The Shakespeare Stealer
-
- $7.500
-
- $7.500
Publisher Description
A delightful adveture full of humor and heart set in Elizabethan England!
Widge is an orphan with a rare talent for shorthand. His fearsome master has just one demand: steal Shakespeare's play "Hamlet"--or else. Widge has no choice but to follow orders, so he works his way into the heart of the Globe Theatre, where Shakespeare's players perform. As full of twists and turns as a London alleyway, this entertaining novel is rich in period details, colorful characters, villainy, and drama.

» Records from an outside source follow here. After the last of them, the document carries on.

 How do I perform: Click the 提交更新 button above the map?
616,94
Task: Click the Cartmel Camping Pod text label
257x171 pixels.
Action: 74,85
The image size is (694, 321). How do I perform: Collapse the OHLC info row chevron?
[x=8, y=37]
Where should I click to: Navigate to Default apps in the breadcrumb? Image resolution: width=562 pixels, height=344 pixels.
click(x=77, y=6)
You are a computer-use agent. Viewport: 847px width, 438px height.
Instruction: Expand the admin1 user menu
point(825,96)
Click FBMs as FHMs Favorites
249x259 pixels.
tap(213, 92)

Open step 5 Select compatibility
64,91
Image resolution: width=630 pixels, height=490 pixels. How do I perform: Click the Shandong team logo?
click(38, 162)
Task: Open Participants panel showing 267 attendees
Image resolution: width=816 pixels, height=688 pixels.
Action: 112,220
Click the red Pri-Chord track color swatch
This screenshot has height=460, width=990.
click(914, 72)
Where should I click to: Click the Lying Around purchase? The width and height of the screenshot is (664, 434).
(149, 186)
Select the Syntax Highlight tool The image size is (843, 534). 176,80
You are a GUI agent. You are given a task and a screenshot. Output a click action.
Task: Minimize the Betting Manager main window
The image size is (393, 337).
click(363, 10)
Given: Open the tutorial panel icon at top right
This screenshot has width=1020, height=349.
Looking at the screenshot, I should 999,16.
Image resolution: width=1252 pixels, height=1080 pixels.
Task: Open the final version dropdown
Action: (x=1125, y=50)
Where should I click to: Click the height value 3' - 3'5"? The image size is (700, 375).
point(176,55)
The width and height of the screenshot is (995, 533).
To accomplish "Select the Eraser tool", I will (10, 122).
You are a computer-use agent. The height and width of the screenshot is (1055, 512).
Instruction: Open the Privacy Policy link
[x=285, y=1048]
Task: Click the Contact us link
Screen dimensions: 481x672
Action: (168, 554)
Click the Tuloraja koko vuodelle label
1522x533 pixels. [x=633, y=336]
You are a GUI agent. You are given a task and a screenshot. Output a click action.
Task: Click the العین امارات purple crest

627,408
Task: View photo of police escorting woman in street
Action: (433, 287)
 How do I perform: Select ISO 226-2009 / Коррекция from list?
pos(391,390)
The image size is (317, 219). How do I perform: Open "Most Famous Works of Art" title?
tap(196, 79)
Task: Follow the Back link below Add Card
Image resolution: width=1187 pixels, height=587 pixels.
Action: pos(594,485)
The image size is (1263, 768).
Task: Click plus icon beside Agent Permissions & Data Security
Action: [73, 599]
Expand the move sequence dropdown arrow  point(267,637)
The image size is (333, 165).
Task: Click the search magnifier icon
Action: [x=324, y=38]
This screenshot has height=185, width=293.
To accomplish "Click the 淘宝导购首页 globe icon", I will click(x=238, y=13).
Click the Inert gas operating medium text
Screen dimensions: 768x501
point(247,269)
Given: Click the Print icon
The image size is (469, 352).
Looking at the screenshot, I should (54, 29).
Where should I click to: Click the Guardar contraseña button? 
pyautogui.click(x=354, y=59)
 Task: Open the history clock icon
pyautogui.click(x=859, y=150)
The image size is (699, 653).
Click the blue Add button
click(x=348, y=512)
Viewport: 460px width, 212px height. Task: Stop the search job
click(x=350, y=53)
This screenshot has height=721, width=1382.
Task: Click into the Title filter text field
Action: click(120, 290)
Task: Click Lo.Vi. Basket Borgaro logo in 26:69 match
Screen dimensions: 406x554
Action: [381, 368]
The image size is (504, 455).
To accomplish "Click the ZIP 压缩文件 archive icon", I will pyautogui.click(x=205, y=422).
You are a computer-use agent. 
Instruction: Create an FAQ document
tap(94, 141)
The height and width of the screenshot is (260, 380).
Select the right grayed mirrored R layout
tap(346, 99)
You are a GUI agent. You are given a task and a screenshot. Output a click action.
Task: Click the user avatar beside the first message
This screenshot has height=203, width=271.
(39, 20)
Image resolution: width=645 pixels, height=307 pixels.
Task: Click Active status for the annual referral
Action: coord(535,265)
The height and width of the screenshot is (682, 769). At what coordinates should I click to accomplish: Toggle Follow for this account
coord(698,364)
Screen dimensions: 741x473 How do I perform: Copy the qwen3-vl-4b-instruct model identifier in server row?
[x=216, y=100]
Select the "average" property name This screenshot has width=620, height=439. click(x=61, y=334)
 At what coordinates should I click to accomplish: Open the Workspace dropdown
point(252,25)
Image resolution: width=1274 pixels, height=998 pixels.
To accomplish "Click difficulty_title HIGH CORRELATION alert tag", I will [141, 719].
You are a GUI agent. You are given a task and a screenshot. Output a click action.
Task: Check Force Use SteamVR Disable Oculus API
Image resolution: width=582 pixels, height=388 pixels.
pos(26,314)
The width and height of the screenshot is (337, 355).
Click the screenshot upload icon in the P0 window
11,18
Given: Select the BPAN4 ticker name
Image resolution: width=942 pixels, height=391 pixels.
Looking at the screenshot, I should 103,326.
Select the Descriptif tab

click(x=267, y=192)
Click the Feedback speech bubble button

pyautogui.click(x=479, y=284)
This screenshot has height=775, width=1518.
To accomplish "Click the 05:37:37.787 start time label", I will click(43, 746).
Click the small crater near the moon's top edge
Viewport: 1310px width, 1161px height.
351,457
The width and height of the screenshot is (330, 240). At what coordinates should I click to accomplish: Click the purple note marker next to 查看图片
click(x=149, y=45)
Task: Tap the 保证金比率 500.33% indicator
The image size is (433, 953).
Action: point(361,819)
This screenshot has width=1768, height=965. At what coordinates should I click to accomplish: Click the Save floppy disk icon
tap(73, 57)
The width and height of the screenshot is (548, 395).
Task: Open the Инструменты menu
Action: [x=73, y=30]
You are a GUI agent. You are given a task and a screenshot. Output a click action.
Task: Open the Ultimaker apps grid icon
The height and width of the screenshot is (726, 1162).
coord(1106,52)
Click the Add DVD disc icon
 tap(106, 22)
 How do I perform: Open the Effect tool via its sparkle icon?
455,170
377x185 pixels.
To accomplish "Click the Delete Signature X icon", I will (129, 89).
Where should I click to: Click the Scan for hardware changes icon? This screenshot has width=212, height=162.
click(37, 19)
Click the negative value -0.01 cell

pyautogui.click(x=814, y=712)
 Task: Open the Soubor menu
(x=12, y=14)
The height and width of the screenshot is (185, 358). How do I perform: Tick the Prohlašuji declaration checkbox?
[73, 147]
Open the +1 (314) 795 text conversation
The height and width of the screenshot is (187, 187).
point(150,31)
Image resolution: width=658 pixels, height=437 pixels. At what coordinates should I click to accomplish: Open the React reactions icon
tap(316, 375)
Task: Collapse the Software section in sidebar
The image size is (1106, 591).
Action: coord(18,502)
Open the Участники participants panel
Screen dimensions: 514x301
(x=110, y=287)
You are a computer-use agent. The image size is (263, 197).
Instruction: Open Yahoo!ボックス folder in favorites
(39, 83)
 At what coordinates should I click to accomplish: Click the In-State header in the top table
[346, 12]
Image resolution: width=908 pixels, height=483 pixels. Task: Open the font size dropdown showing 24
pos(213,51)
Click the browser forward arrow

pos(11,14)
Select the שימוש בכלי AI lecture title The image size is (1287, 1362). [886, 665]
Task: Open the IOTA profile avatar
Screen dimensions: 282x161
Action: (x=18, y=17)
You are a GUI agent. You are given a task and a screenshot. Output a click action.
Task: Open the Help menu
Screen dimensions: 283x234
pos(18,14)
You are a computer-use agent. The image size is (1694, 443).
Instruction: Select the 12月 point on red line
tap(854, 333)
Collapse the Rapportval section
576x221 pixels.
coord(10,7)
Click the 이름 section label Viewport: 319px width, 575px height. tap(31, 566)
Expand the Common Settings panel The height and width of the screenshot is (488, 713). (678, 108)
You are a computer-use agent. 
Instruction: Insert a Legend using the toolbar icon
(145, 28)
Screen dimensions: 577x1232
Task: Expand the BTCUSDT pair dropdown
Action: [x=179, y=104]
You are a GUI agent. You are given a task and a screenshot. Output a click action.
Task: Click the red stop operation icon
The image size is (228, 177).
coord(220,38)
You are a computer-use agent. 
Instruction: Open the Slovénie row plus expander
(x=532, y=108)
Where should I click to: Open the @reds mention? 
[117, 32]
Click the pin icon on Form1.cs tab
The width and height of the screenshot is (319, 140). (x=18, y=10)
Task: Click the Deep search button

* "A fast-moving historical novel that introduces an important era with casual familiarity." --School Library Journal, starred review
"Readers will find much to like in Widge, and plenty to enjoy in this gleeful romp through olde England" --Kirkus Reviews
"Excels in the lively depictions of Elizabethan stagecraft and street life." --Publishers Weekly
An ALA Notable Book
PUBLISHERS WEEKLY
A myriad of anachronisms mar this predictable tale of a Yorkshire orphan. Widge, the 14-year-old narrator, is sent by a rival theater manager to steal the as-yet-unpublished Hamlet in 1601 London and ends up an apprenticing actor instead. Blackwood (Wild Timothy), a playwright and amateur actor himself, clearly knows Shakespeare, but is a bit cloudy on some details of the Elizabethan era. Widge mentions square city blocks, describes his dinner kept warm on the back of the stove and notes that a man wounded in a duel had recovered in a hospital--this in an age of unplanned cities, meals cooked over open fires and hospitals that were for terminally ill paupers. Blackwood excels, however, in the lively depictions of Elizabethan stagecraft and street life. Lonely outcast Widge is a sympathetic character, but his frequent shifts in voice from Yorkshire dialect to 20th-century American slang may be disconcerting to readers, and the villainy of Widge's nemesis seems all too familiar. Ages 9-12.